This Sunday marks the second year Easter collides with the COVID-19 pandemic, limiting social gatherings and church crowds, but Edinburg’s Museum of South Texas History Community Engagement Officer René Ballesteros says the heart of the holiday is still being celebrated.

“A big part of our culture and history is public gatherings,” Ballesteros said about Hispanics. “And not just public gatherings, but also family gatherings.

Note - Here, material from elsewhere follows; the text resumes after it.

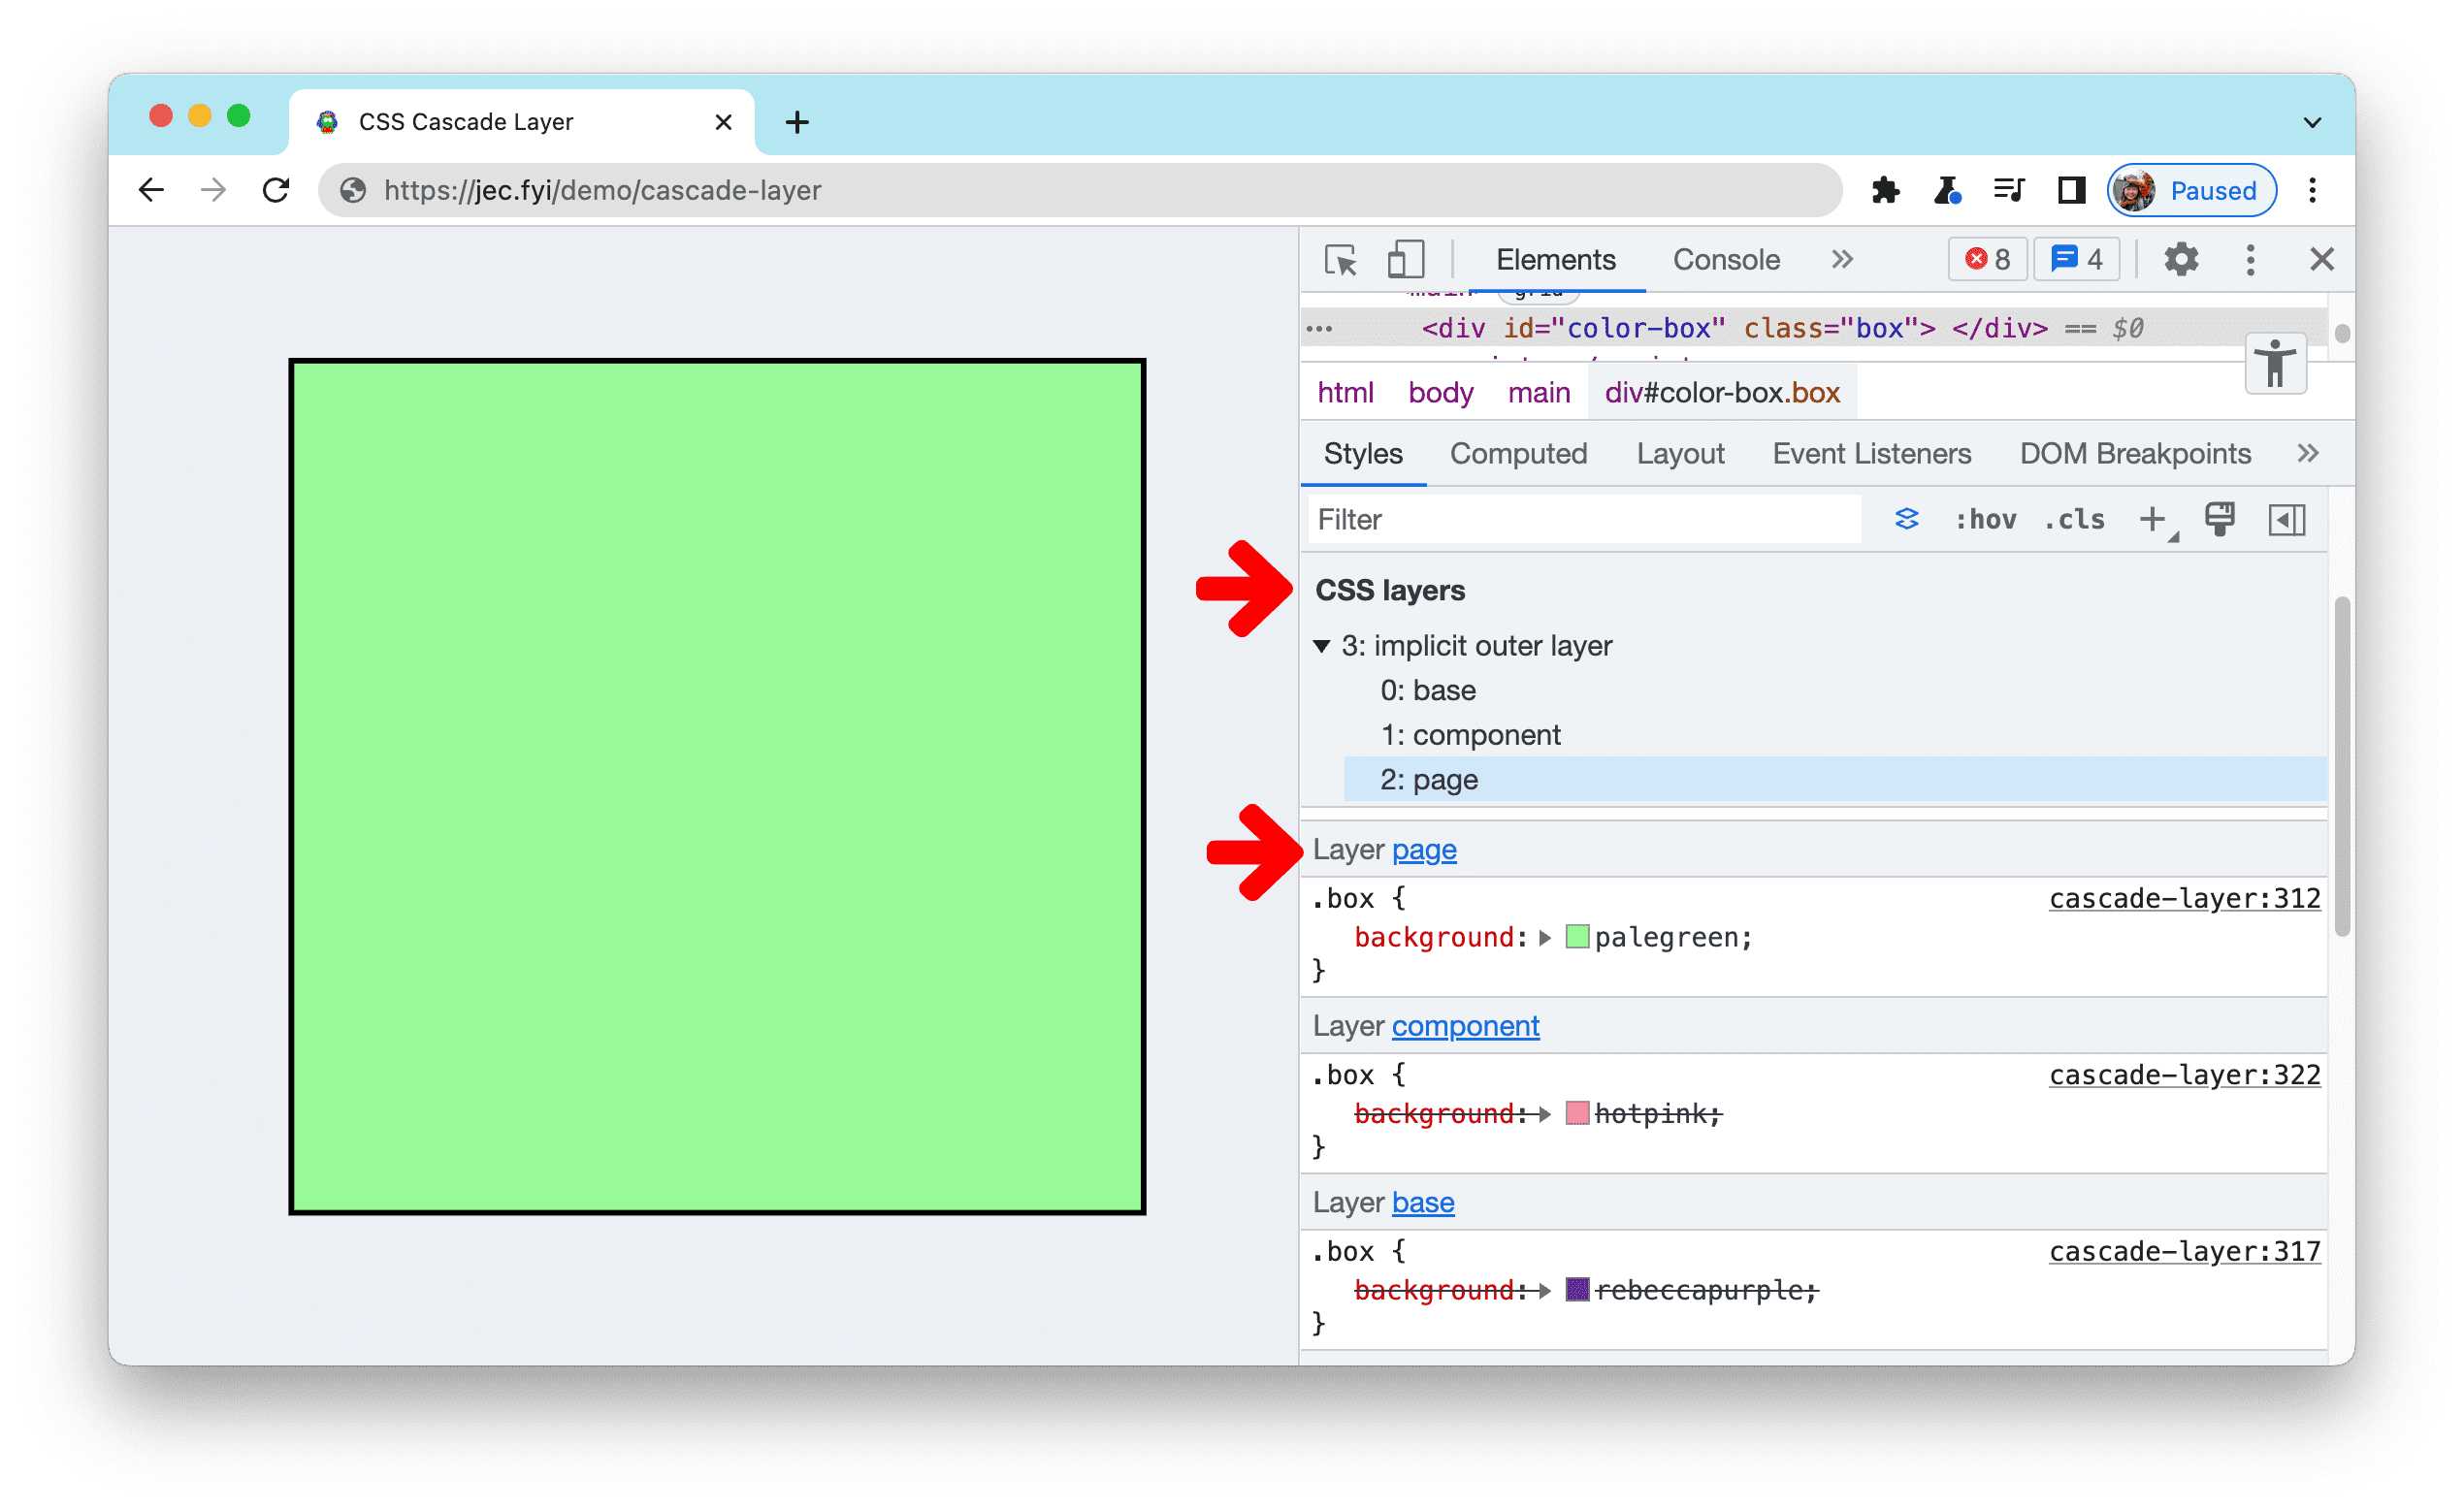Click the page layer link
Image resolution: width=2464 pixels, height=1509 pixels.
point(1426,850)
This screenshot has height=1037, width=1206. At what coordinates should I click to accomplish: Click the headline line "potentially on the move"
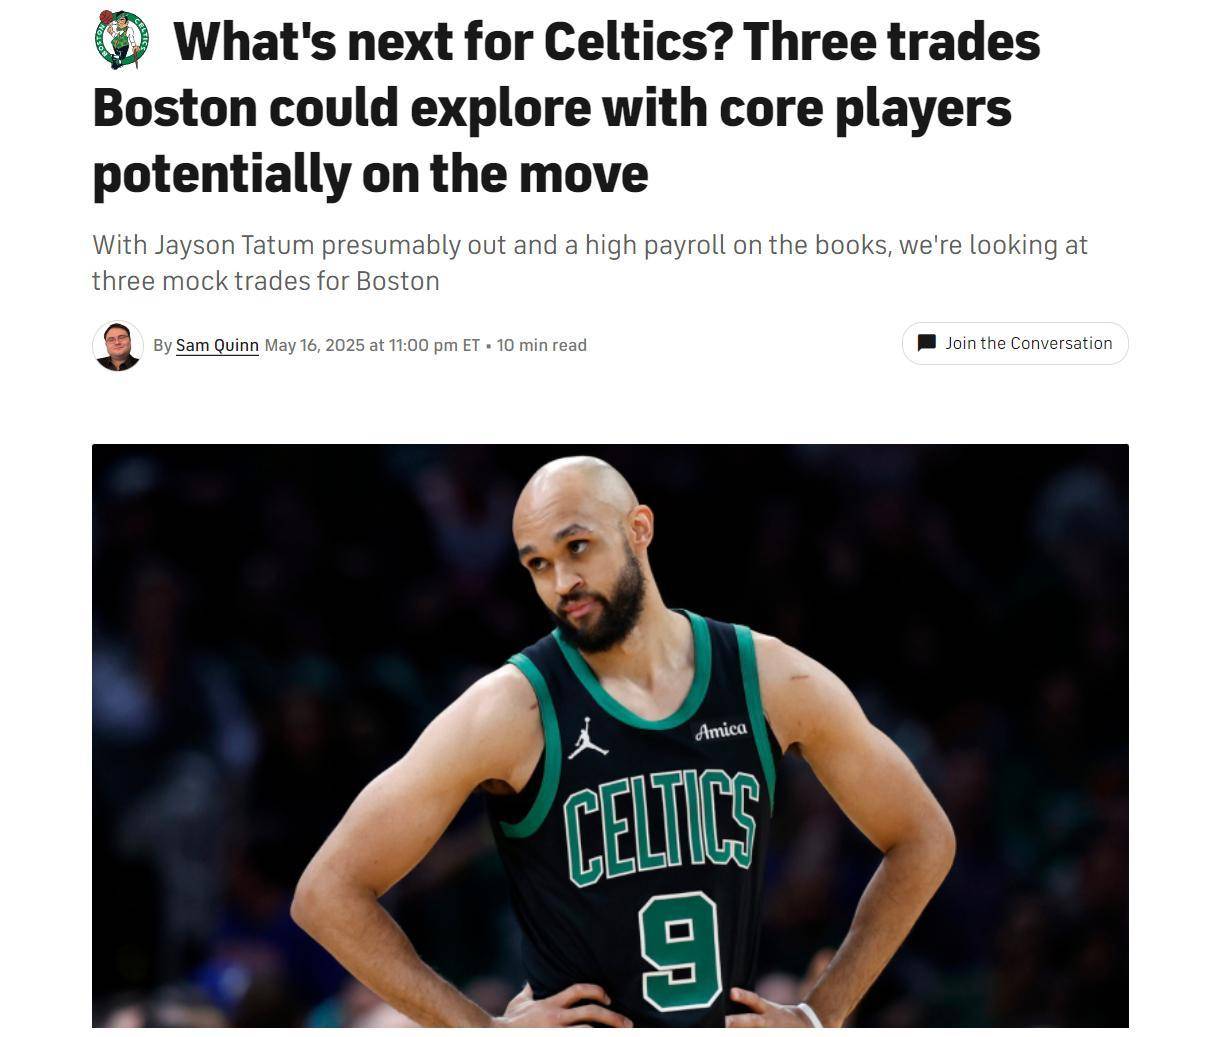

It’s a central part of who we are, so with what has happened, it’s definitely going to leave a cultural scar… But Easter is about rebirth, so maybe this year around we are going to be able to focus more on some positives.”

As a holiday tied to a religious commemoration, celebrating Easter is one of the most sacred traditions for the Hispanic culture, he said.

Easter is celebrated in South Texas much differently than in other parts of the country, Ballesteros explained, tracing back to when European colonizers and monks sought to convert the indigenous people who populated the area in the 1600s and 1700s.

Many of the cultural celebrations of indigenous people aligned with seasonal equinoxes, which made it easier for colonizers to bring people into Christianity.

“Easter is one of those examples, this is spring time, it’s a story of rebirth,” Ballesteros said. “It’s a story of growth and that is what made it attractive to the culture that we are clashing and combining.”

However, the history of cascarónes — hallowed eggs coated with pastels colors and filled with confetti — is more hazy. Ballesteros said there is just a legend that explains how the Hispanic tradition of coloring festive eggs came about.

According to the folktale, when Ferdinand Maximilian, archduke of Austria and the emperor of Mexico, accepted his new position as ruler of the country, he and Empress Carlotta loaded their ship with several royal ornaments — including decorative eggs filled with perfume powder.

Throughout his reign, Maximilian and Carlotta would often offer the filled eggs at their elaborate banquets and balls, and it has become a festive tradition since.

Children decorating eggs inside a classroom area at MOST History in an undated photograph. (Courtesy photo)

Ballesteros said the meaning of cascarónes now is different than what the legend portrays. “The powerful part of making cascarónes in Easter is that not only is it religious, but it is a chance for the family to come together with a shared craft,” he said. “That’s when stories can be shared. That’s when culture, language and generally a lot of heritage interaction happens.”

He also noted that papel picado, a Mexican folk art made with perforated paper, is another unique way Hispanics celebrate Easter and other holidays.

From Thursday to Saturday, the museum gave out free cascarónes kits to families, which contained a dozen blank, hollowed eggshells, markers, confetti, craft paper and bird seed (to include as a filling).

Then on Friday, the museum hosted a virtual ¡Cascarón! Workshop, in which viewers assembled and designed their own cascarones together.

Before the pandemic hit, the museum would usually open its doors and lay out tables for families to come and make cascarónes. Ballesteros recalled that the 2020 Easter celebration was the first event the museum had to cancel and move online when COVID-19 first began to spread.

But the meaning of Easter doesn’t lie in the colors of cascarónes, or how much confetti collects on the grass, Ballesteros said, it’s about honoring religion and traditions.

“Cascarónes and these traditions, they stay alive not because a museum is observing it, but because families around South Texas do it,” he said.